Il est possible d’établir une corrélation cohérente entre les archives paléontologiques (succession des fossiles, selon leur âge) et les données moléculaires (analyse des séquences géniques ou protéiques). L’analyse de l’ADN mitochondrial des Hominidés a permis de confirmer, de corriger et d’affiner les généalogies établies par les paléontologues.

3.       Finalisme et anthropocentrisme

Bien que nous soyons réceptifs à la théorie de l’évolution, sa compréhension rencontre des obstacles qui se traduisent dans notre discours. Inconsciemment nous utilisons dans celui-ci des termes qui peuvent avoir une connotation finaliste ou téléologique et anthropocentriste

Souvent nous nous considérons comme le centre du monde et l’aboutissement de l’évolution biologique.
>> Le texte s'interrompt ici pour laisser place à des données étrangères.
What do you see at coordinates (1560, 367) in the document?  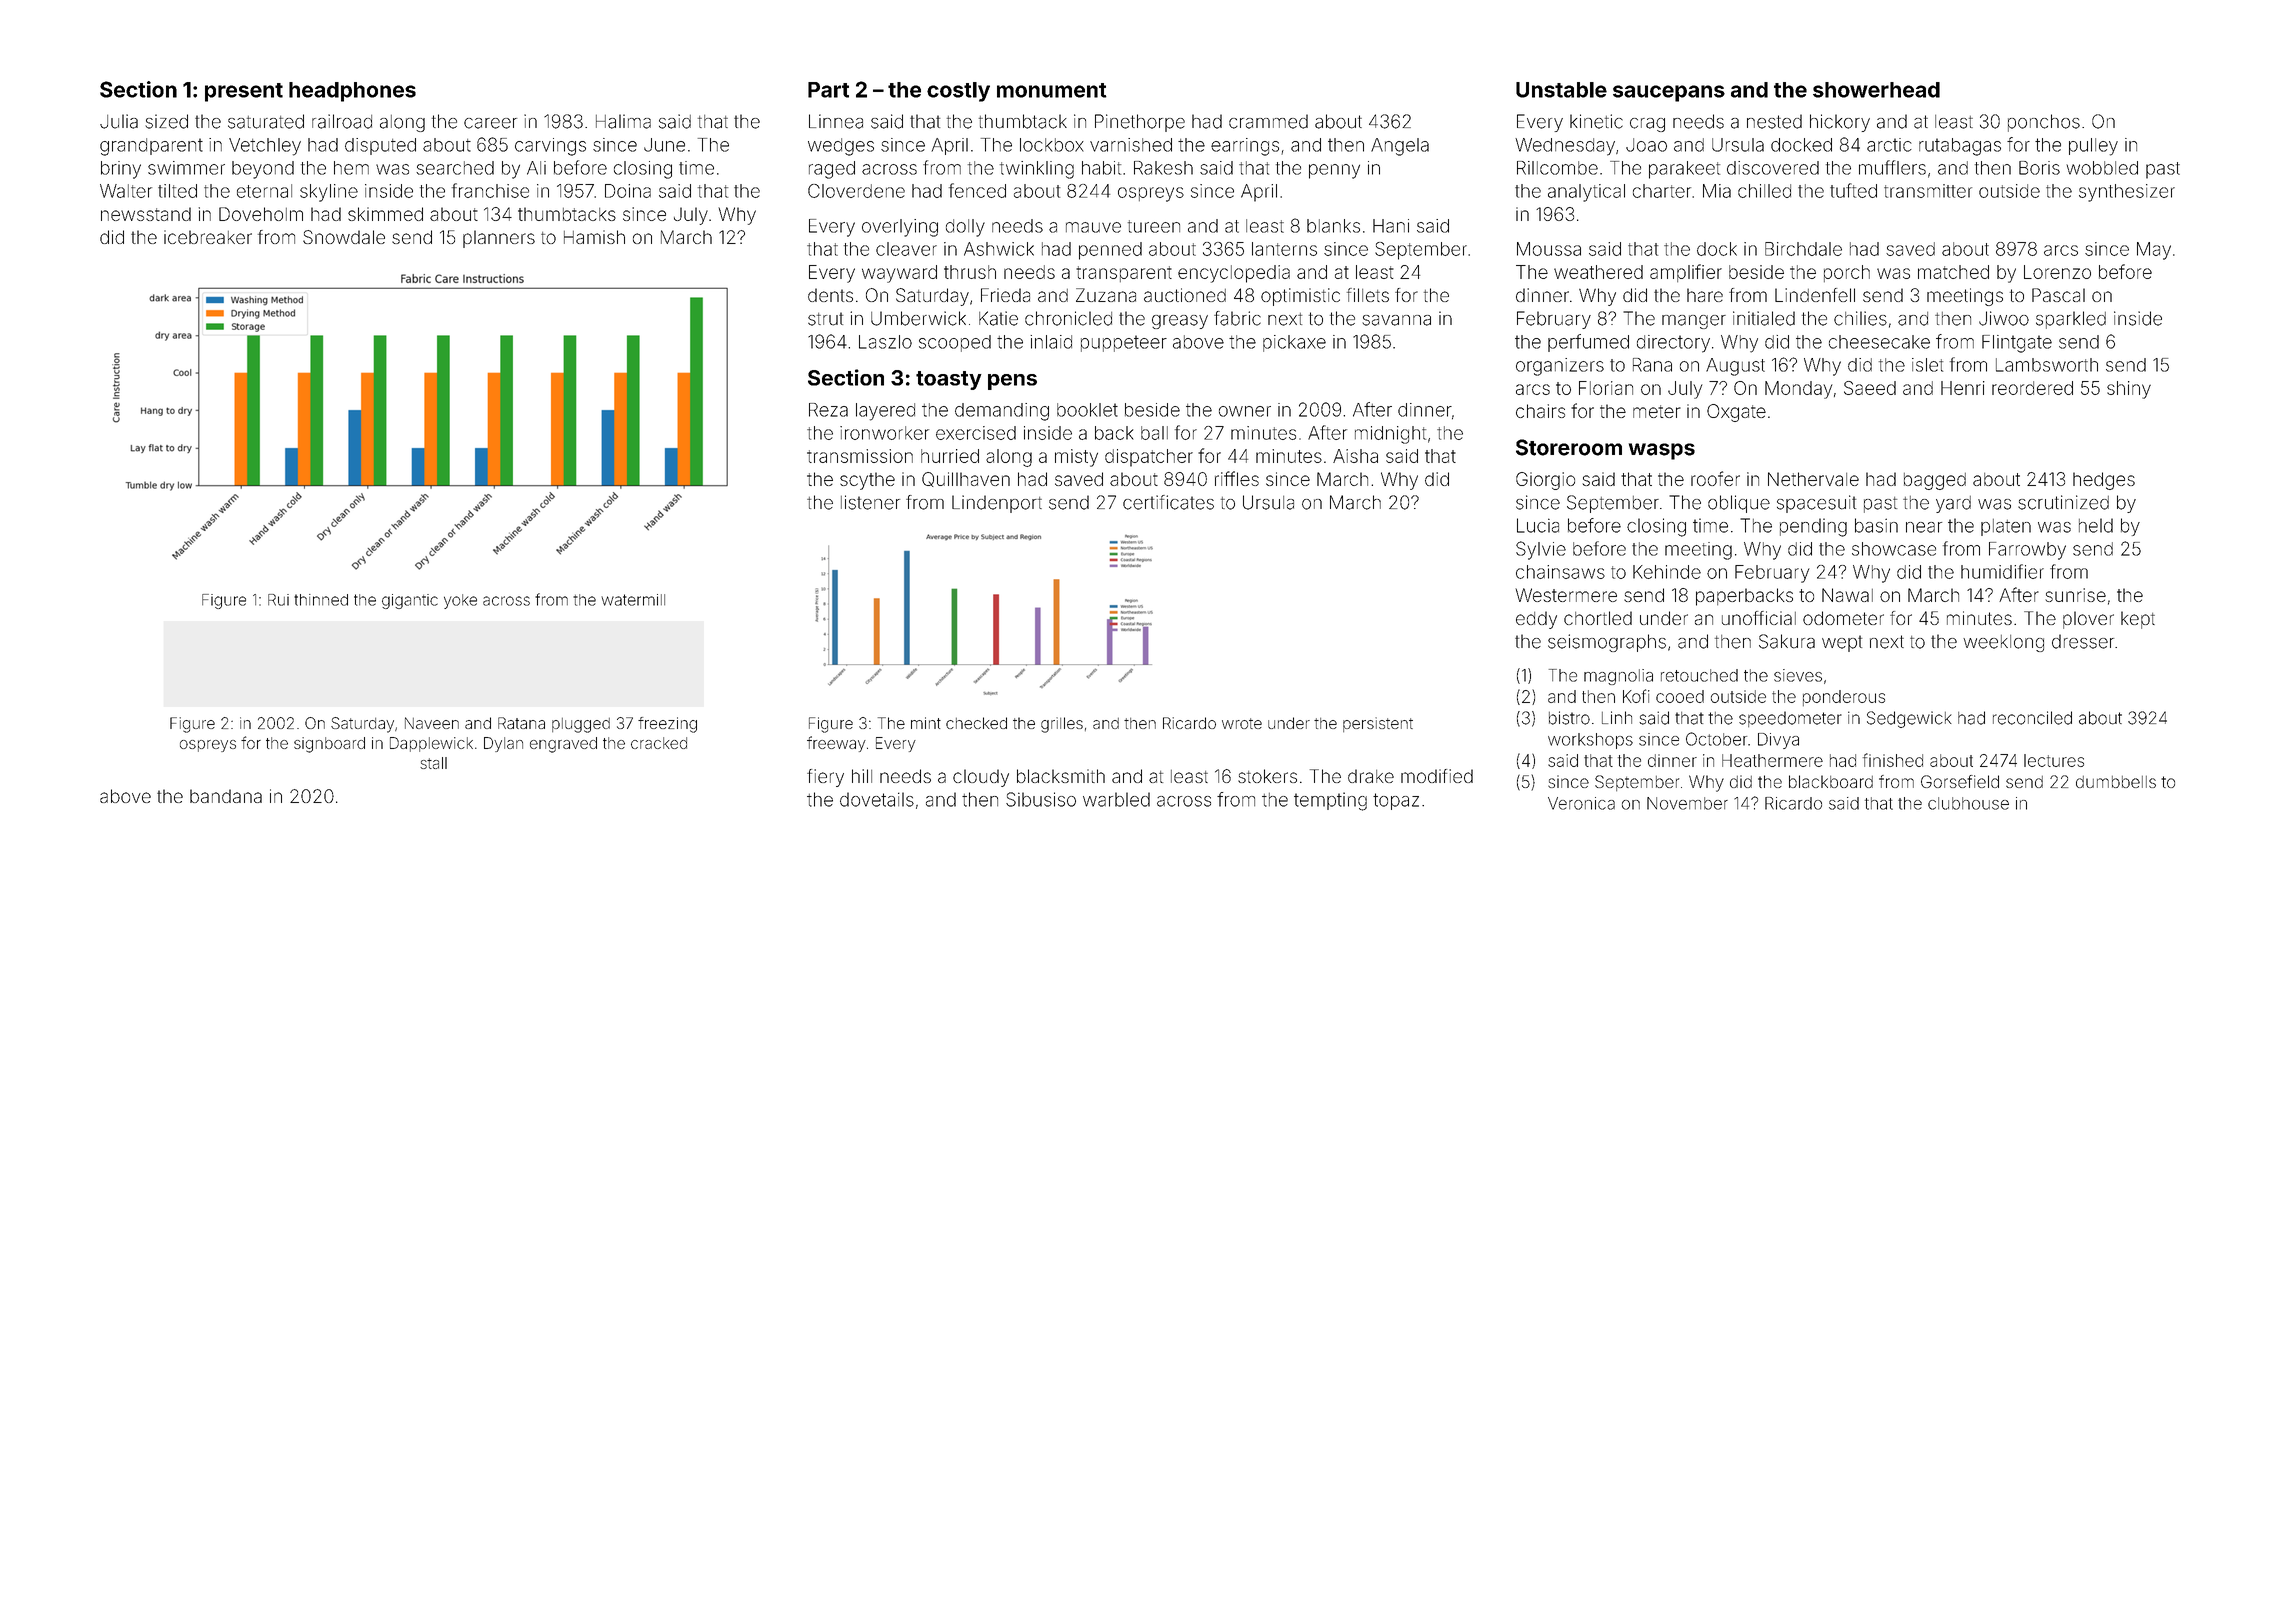 I see `organizers` at bounding box center [1560, 367].
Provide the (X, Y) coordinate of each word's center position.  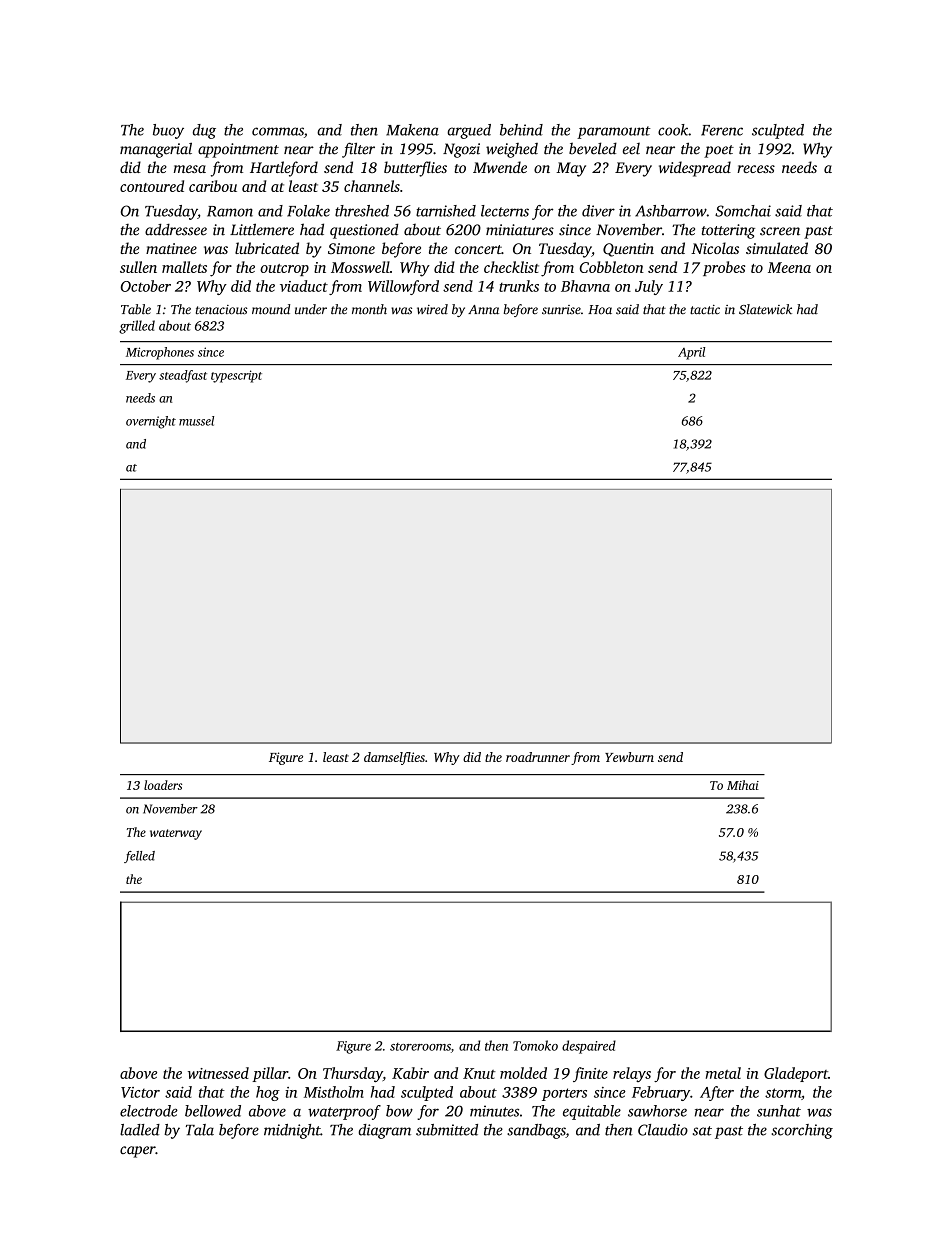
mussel (196, 421)
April (691, 353)
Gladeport (796, 1074)
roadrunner (538, 757)
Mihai (743, 785)
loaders (163, 785)
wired (432, 309)
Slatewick (765, 309)
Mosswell (360, 267)
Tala (200, 1130)
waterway (176, 834)
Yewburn (629, 757)
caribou (213, 186)
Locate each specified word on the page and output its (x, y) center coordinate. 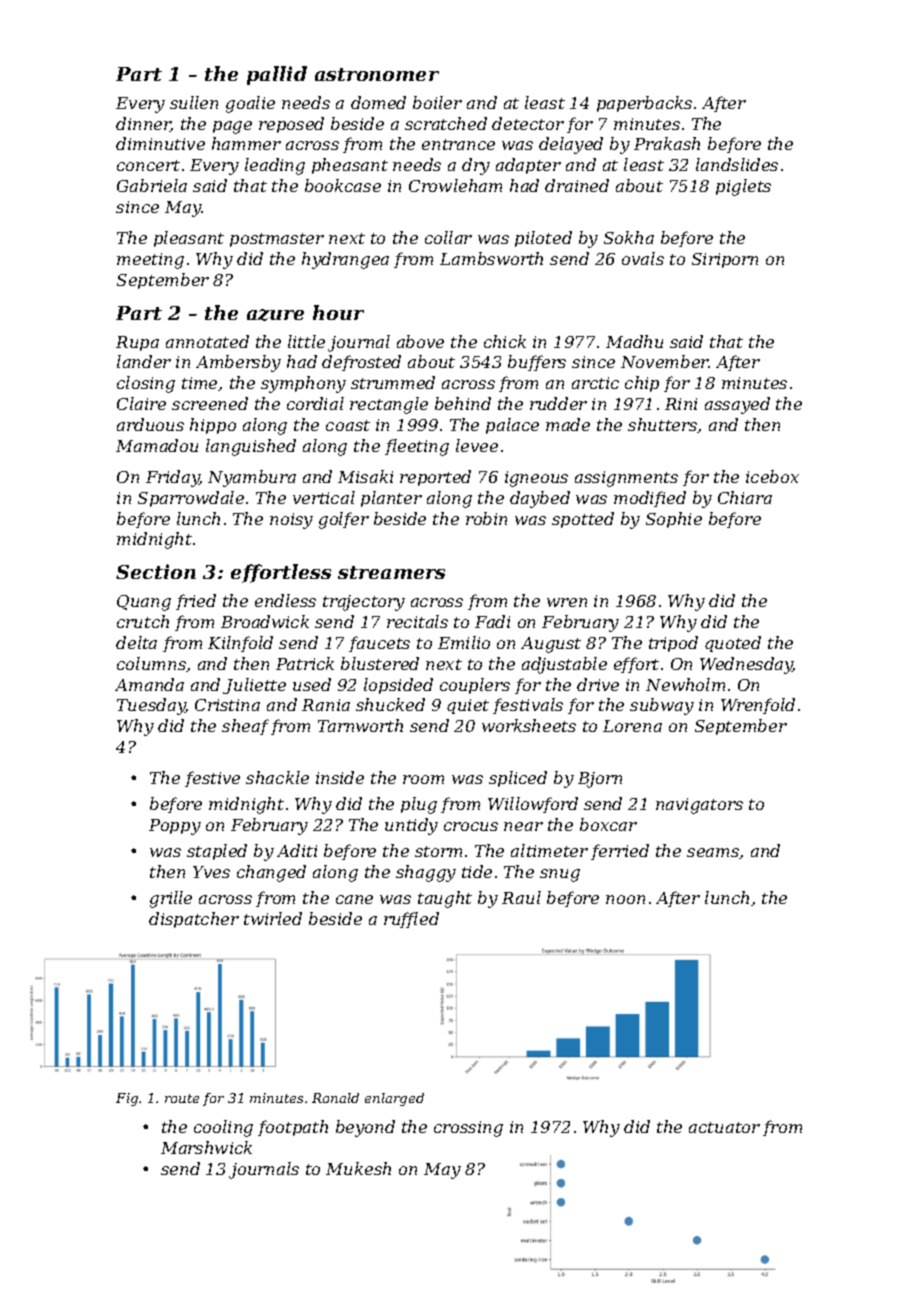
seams (713, 853)
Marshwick (206, 1147)
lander (144, 361)
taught (445, 899)
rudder (558, 403)
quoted (733, 644)
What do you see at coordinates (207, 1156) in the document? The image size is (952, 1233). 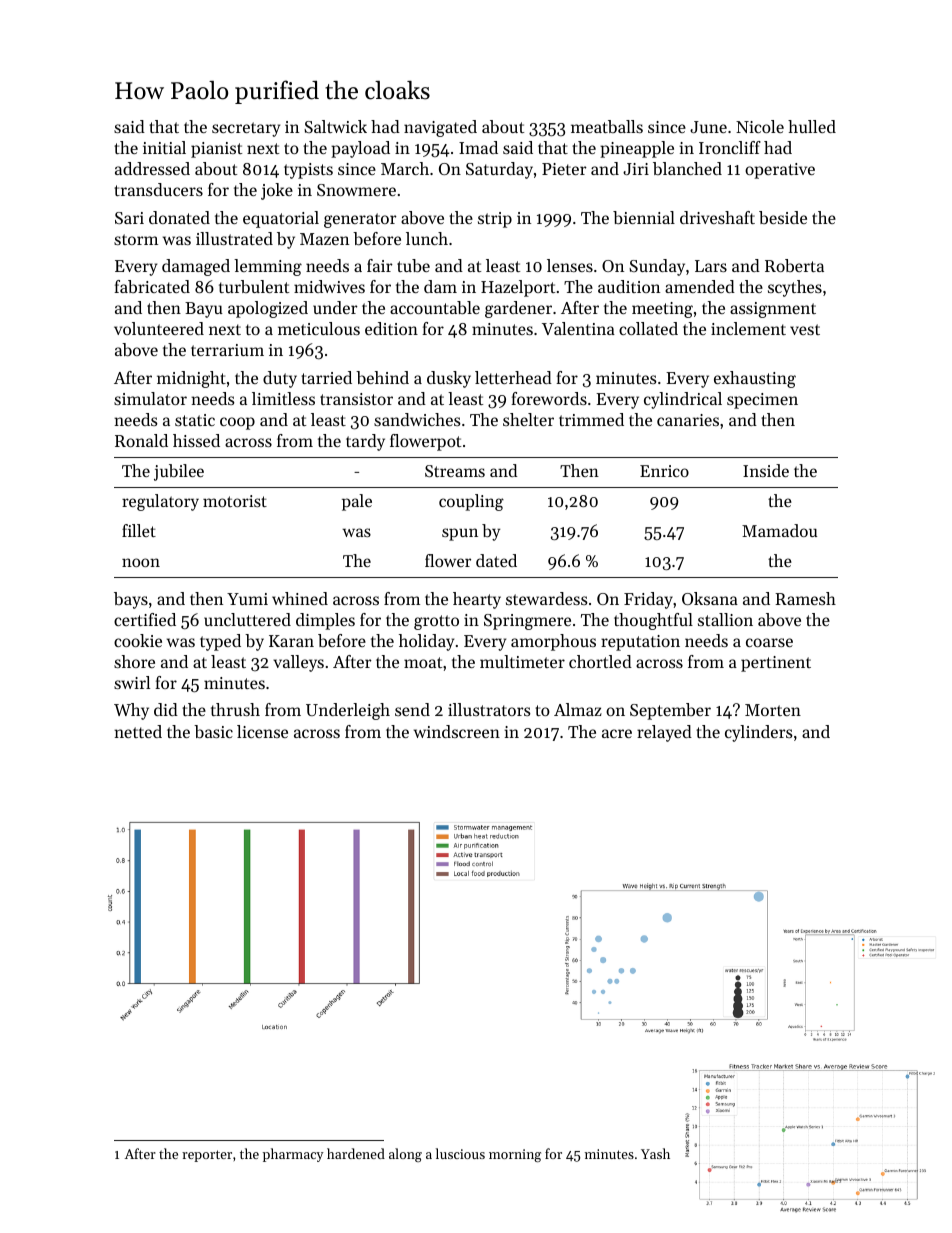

En fait, l’évolution est un phénomène général aveugle qui n’a aucune tendance directionnelle ou intentionnelle. Elle est amorale. L’évolution est également régie par la contingence, c’est-à-dire qu’elle peut prendre une direction ou une autre en fonction d’événements qui peuvent se produire ou ne pas se produire. C’est une forme de hasard lié à une succession d’événements contingents. Dans notre vie courante, la plupart des situations sont contingentes, à commencer par notre conception. Pourquoi, tel spermatozoïde parvient-il à pénétrer l’ovule. Si cela avait été son voisin ce n’aurait pas été moi. Dans quelle circonstance ai-je rencontré telle personne qui deviendra mon conjoint, mon meilleur ami, etc. ?

A un niveau évolutionniste : si les dinosaures n’avaient pas disparu il y a 65 Ma, les mammifères se seraient-ils développés et auraient-ils occupés toutes les niches écologiques laissées disponibles ? Si la tectonique de plaques n’avait pas provoqué un changement climatique en Afrique avec pour conséquence un changement environnemental, les primates n’auraient peut-être pas évolués dans le sens d’une hominisation, et nous ne serions pas là.

Exemples de propos rencontrés dans divers supports médiatiques :

« Les océans se forment, la vie sur Terre est prête à éclore. »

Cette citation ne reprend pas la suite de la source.